Os enormes gastos decorrentes da pandemia do coronavírus estão elevando as já altas dívidas públicas dos governos para cerca de 100% do PIB mundial. Porém, segundo o Fundo Monetário Internacional (FMI), esse aumento deve ser um fenômeno único caso o crescimento econômico seja retomado em 2021.

O monitor fiscal do FMI apontou que o défice anual dos governos saiu de 3.9% do PIB em 2019 para 12.7% em 2020. “O que vemos é um salto da dívida em 2020, após isso uma estabilização depois de 2021 e até uma ligeira tendência de queda em 2025”, disse o diretor de assuntos fiscais do FMI, Vitor Gaspar.

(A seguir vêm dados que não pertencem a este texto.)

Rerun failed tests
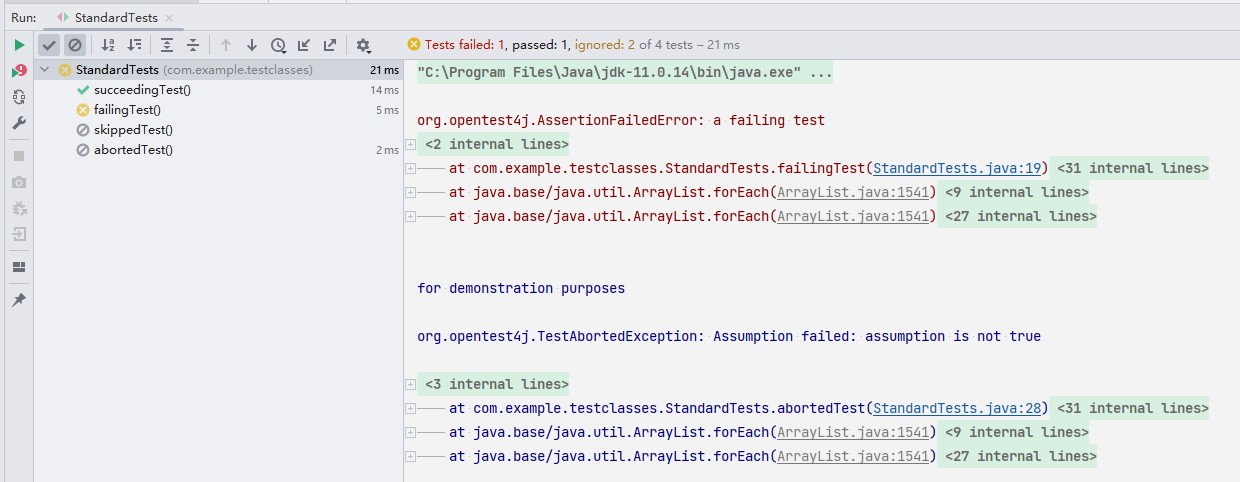This screenshot has height=482, width=1240. point(19,71)
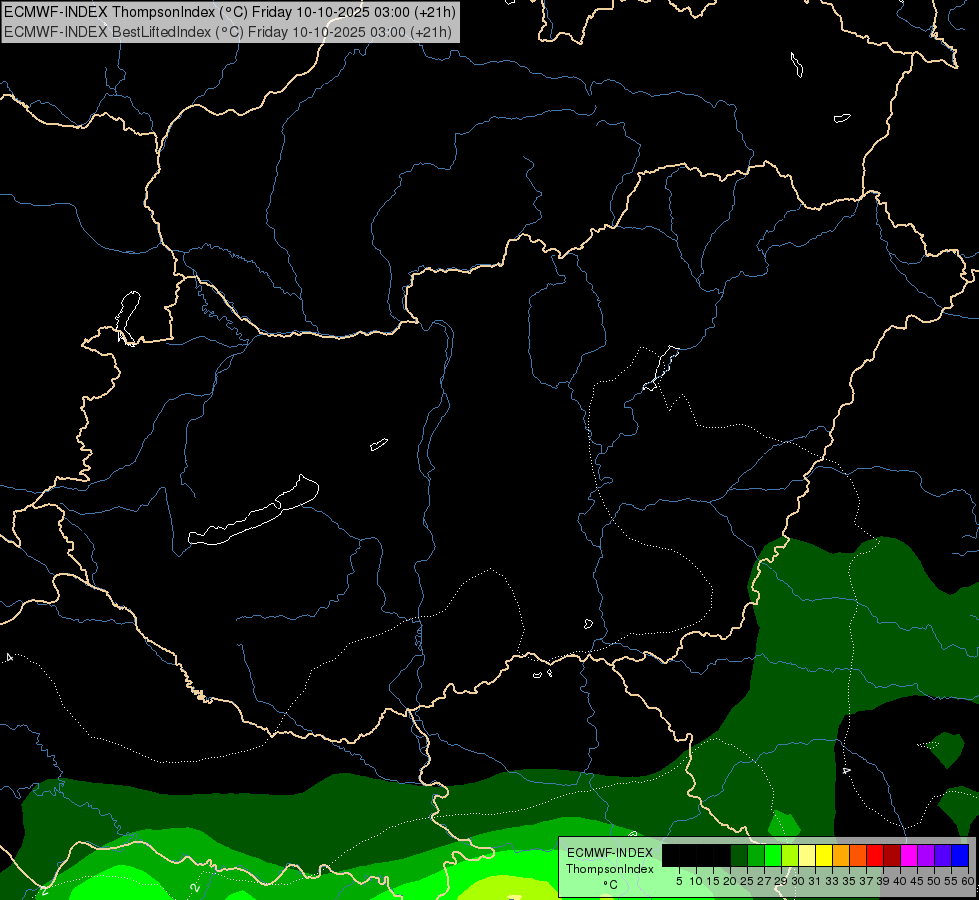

Apesar das dívidas elevadas, as baixíssimas taxas de juros e uma possível retomada da economia podem ajudar os governos a reverem o equilíbrio fiscal. A Inglaterra recentemente anunciou a possibilidade de uma taxa bancária de juros negativa. Já o crescimento econômico pode não ocorrer com a velocidade esperada pelos governos. O famoso investidor Raoul Pal não tem uma posição tão otimista sobre o assunto:

“Não há estímulo por aí e temos mais problemas por vir na Europa, nos Estados Unidos e em outros lugares. E as empresas não têm fluxo de caixa suficiente, estão fechando em massa.“

O investidor recomenda a compra de ativos que possam servir como porto seguro em um momento de crise. Pal revelou que a maior parte do seus investimentos estão alocados em bitcoin e ouro.

Aparentemente, os governos não têm interesse em reduzir os gastos para conter as suas dívidas astronômicas. No Brasil, para pagarmos a dívida pública, cada brasileiro deveria desembolsar cerca de 30 mil reais. E essa métrica deve continuar crescendo visto que não há nenhuma perspectiva de curto ou médio prazo para redução -significativa- dos gastos da máquina pública.

Em meio ao desequilíbrio fiscal, ativos escassos, como ouro, prata e bitcoin tiveram ótimos desempenhos no ano de 2020. Eles podem ser uma boa reserva de valor em um possível calote em massa, ou em um cenário onde governos imprimem papel moeda descontroladamente para pagar suas dívidas.